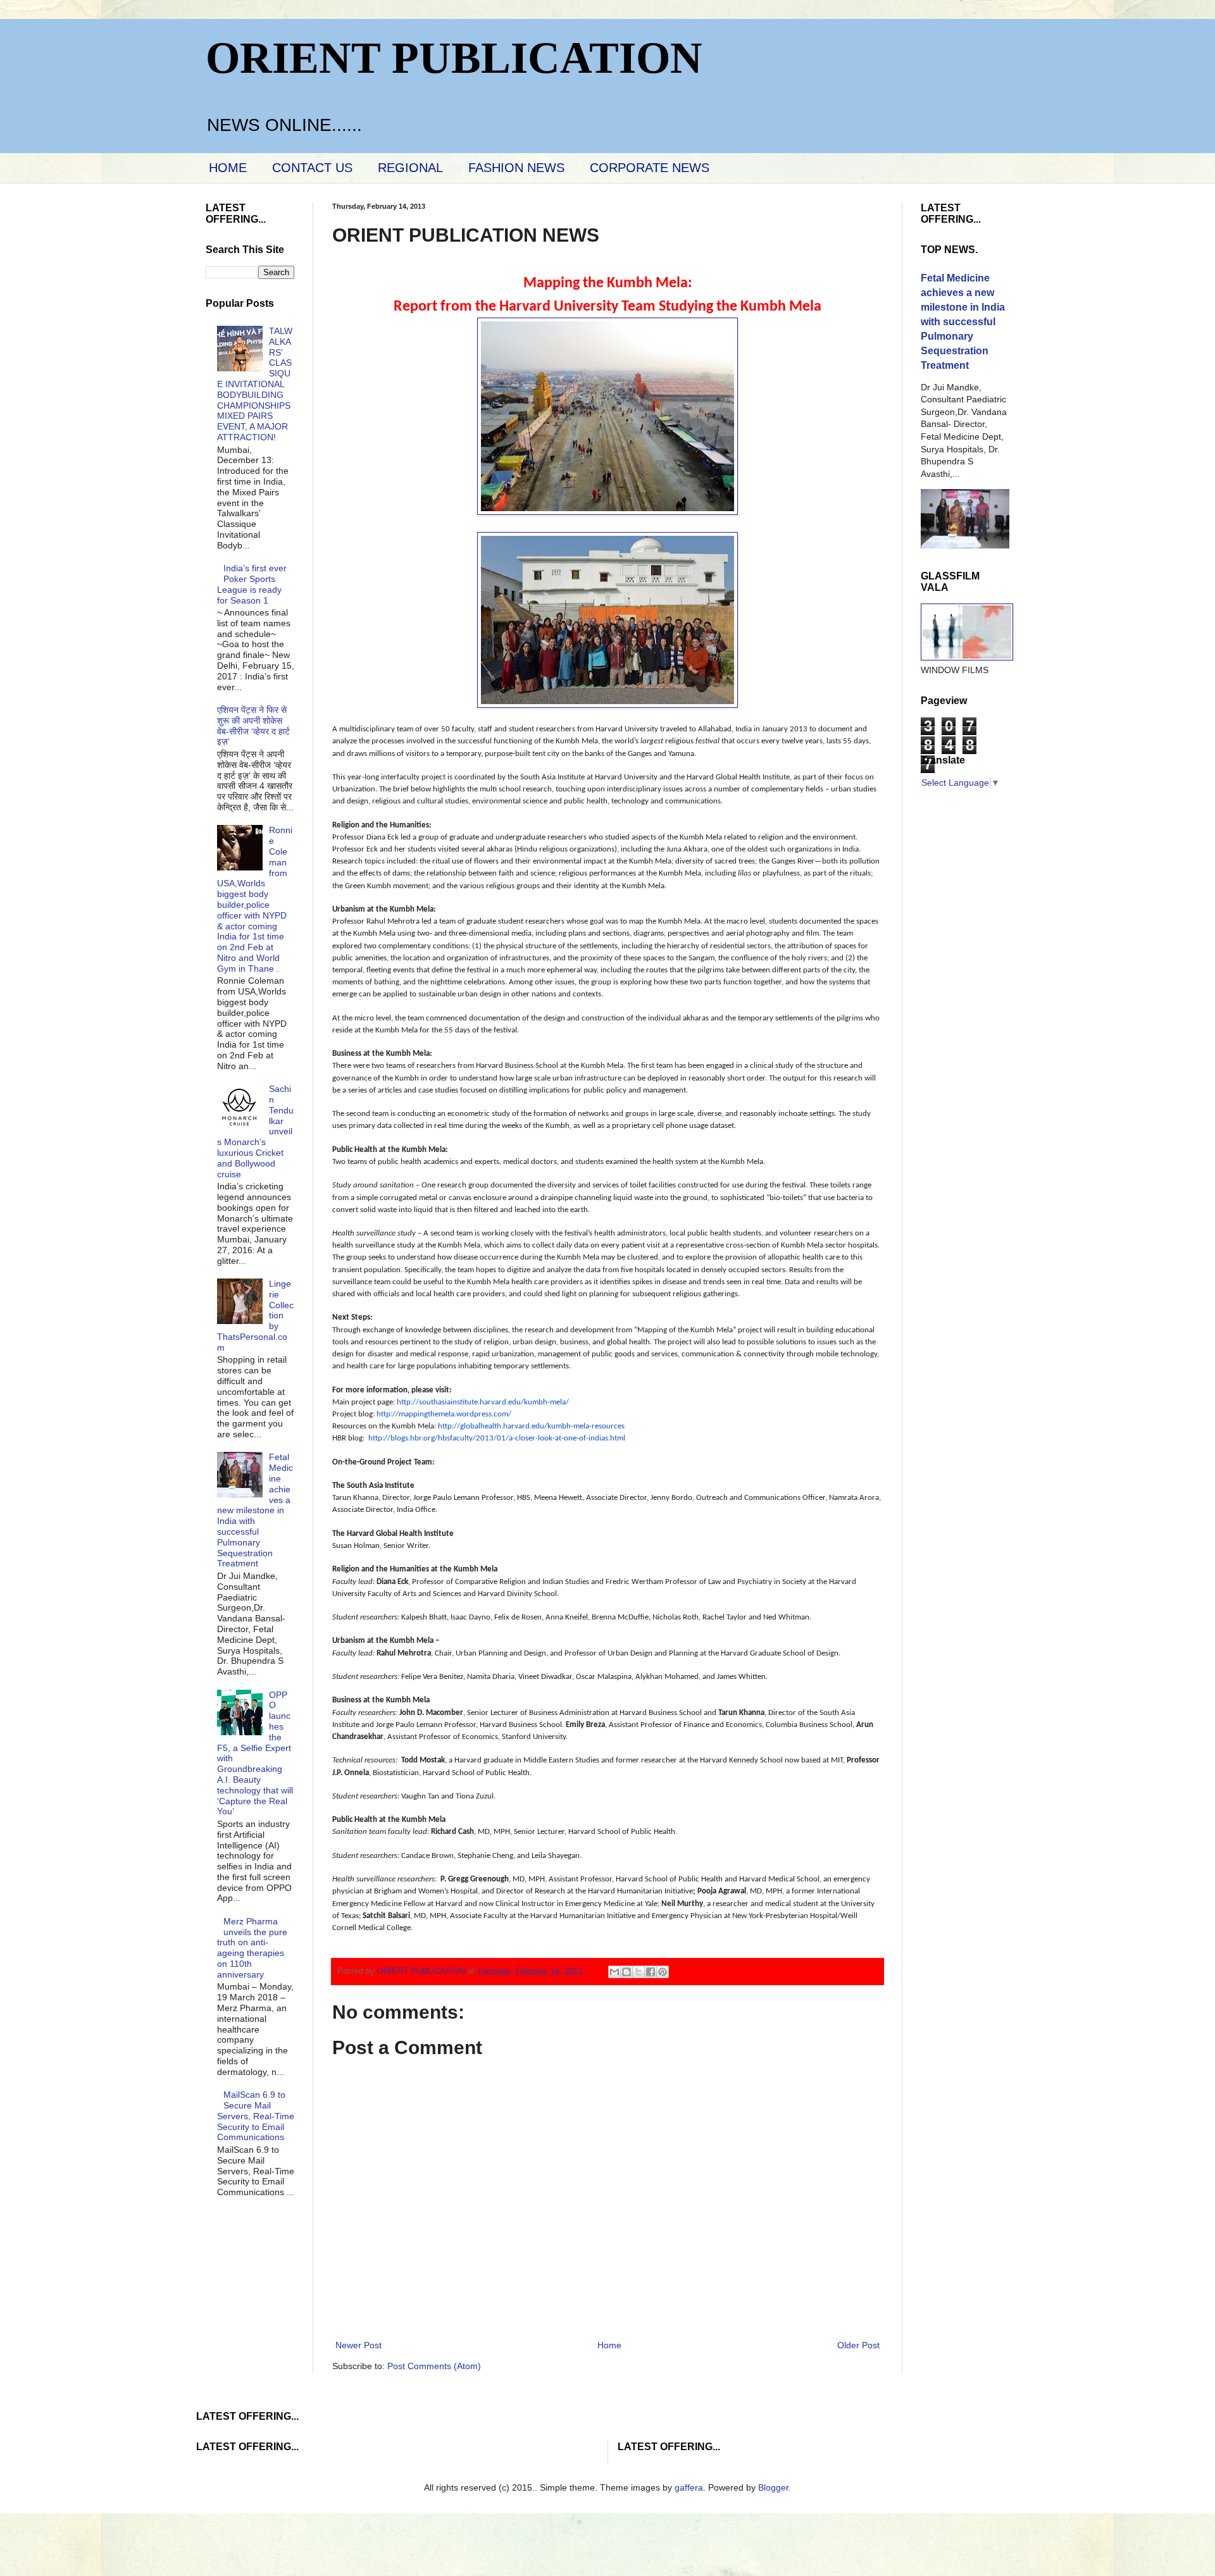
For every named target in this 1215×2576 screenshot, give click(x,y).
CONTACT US (312, 168)
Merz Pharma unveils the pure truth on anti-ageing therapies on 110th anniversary (252, 1947)
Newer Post (358, 2345)
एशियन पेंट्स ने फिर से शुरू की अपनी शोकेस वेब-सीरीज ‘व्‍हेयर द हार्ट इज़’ (253, 725)
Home (609, 2345)
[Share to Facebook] (650, 1972)
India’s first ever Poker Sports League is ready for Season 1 (252, 584)
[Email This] (614, 1972)
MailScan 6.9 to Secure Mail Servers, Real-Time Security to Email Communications (255, 2116)
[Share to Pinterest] (662, 1972)
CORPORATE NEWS (649, 168)
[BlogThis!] (626, 1972)
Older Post (858, 2345)
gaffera (689, 2487)
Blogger (773, 2487)
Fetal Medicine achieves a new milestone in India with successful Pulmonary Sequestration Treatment (255, 1510)
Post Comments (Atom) (434, 2366)
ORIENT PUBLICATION (454, 58)
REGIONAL (410, 168)
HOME (228, 168)
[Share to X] (638, 1972)
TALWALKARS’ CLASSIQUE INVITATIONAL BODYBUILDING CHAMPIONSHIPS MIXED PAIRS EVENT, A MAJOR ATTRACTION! (255, 384)
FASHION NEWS (516, 168)
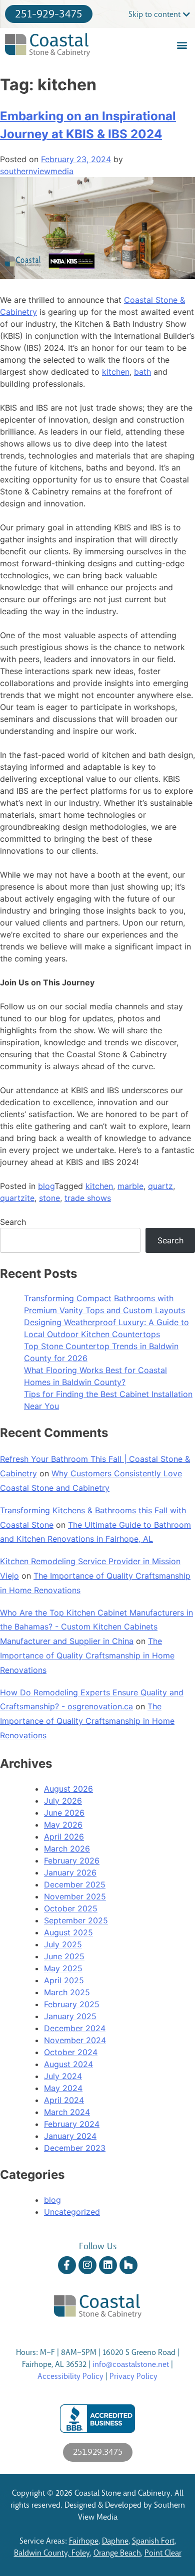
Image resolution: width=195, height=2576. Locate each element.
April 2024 (64, 2100)
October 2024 (71, 2052)
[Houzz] (129, 2265)
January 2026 (70, 1872)
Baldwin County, (43, 2553)
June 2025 (64, 1956)
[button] (182, 45)
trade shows (87, 1198)
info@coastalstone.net (130, 2364)
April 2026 (64, 1837)
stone (49, 1198)
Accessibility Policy (71, 2376)
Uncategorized (72, 2212)
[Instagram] (87, 2265)
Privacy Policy (134, 2376)
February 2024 (72, 2124)
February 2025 (72, 2004)
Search (13, 1222)
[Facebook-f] (67, 2265)
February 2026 (72, 1861)
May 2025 (63, 1968)
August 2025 (68, 1932)
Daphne (115, 2541)
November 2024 (75, 2040)
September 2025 (76, 1920)
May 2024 (63, 2088)
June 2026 (64, 1813)
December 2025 (75, 1884)
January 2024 (70, 2136)
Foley (81, 2553)
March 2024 (67, 2112)
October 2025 (71, 1908)
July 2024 (63, 2076)
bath (142, 372)
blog (46, 1186)
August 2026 (68, 1789)
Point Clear (163, 2553)
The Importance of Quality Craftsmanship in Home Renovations (87, 1655)
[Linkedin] (108, 2265)
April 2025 (64, 1980)
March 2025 (67, 1992)
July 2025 (63, 1944)
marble (131, 1186)
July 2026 (63, 1801)
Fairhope (83, 2541)
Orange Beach (117, 2553)
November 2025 (75, 1896)
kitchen (116, 372)
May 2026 (63, 1825)
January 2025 (70, 2016)
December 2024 (75, 2028)
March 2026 (67, 1849)
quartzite (17, 1198)
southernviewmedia (37, 171)
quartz (160, 1186)
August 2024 (68, 2064)
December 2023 (75, 2148)
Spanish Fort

▶ WHAT YOU HAVE TO DO:
Write the lines above out again exactly, excluding every picture.

▶ YOUR SOLUTION:
For every named target in this 1215×2576 screenshot, give click(x,y).
CONTACT US (312, 168)
Merz Pharma unveils the pure truth on anti-ageing therapies on 110th anniversary (252, 1947)
Newer Post (358, 2345)
एशियन पेंट्स ने फिर से शुरू की अपनी शोकेस वेब-सीरीज ‘व्‍हेयर द हार्ट इज़’ (253, 725)
Home (609, 2345)
[Share to Facebook] (650, 1972)
India’s first ever Poker Sports League is ready for Season 1 (252, 584)
[Email This] (614, 1972)
MailScan 6.9 to Secure Mail Servers, Real-Time Security to Email Communications (255, 2116)
[Share to Pinterest] (662, 1972)
CORPORATE NEWS (649, 168)
[BlogThis!] (626, 1972)
Older Post (858, 2345)
gaffera (689, 2487)
Blogger (773, 2487)
Fetal Medicine achieves a new milestone in India with successful Pulmonary Sequestration Treatment (255, 1510)
Post Comments (Atom) (434, 2366)
ORIENT PUBLICATION (454, 58)
REGIONAL (410, 168)
HOME (228, 168)
[Share to X] (638, 1972)
TALWALKARS’ CLASSIQUE INVITATIONAL BODYBUILDING CHAMPIONSHIPS MIXED PAIRS EVENT, A MAJOR ATTRACTION! (255, 384)
FASHION NEWS (516, 168)
Image resolution: width=195, height=2576. Locate each element.
April 2024 (64, 2100)
October 2024 (71, 2052)
[Houzz] (129, 2265)
January 2026 (70, 1872)
Baldwin County, (43, 2553)
June 2025 (64, 1956)
[button] (182, 45)
trade shows (87, 1198)
info@coastalstone.net (130, 2364)
April 2026 (64, 1837)
stone (49, 1198)
Accessibility Policy (71, 2376)
Uncategorized (72, 2212)
[Instagram] (87, 2265)
Privacy Policy (134, 2376)
February 2024 (72, 2124)
February 2025 (72, 2004)
Search (13, 1222)
[Facebook-f] (67, 2265)
February 2026 (72, 1861)
May 2025 (63, 1968)
August 2025 (68, 1932)
Daphne (115, 2541)
November 2024 (75, 2040)
September 2025 (76, 1920)
May 2024 (63, 2088)
June 2026 (64, 1813)
December 2025 (75, 1884)
January 2024 (70, 2136)
Foley (81, 2553)
March 2024 (67, 2112)
October 2025 (71, 1908)
July 2024 (63, 2076)
bath (142, 372)
blog (46, 1186)
August 2026 (68, 1789)
Point Clear (163, 2553)
The Importance of Quality Craftsmanship in Home Renovations (87, 1655)
[Linkedin] (108, 2265)
April 2025 (64, 1980)
March 2025 (67, 1992)
July 2025 (63, 1944)
marble (131, 1186)
July 2026 (63, 1801)
Fairhope (83, 2541)
Orange Beach (117, 2553)
November 2025 (75, 1896)
kitchen (116, 372)
May 2026 (63, 1825)
January 2025 (70, 2016)
December 2024 (75, 2028)
March 2026 (67, 1849)
quartzite (17, 1198)
southernviewmedia (37, 171)
quartz (160, 1186)
August 2024 (68, 2064)
December 2023 (75, 2148)
Spanish Fort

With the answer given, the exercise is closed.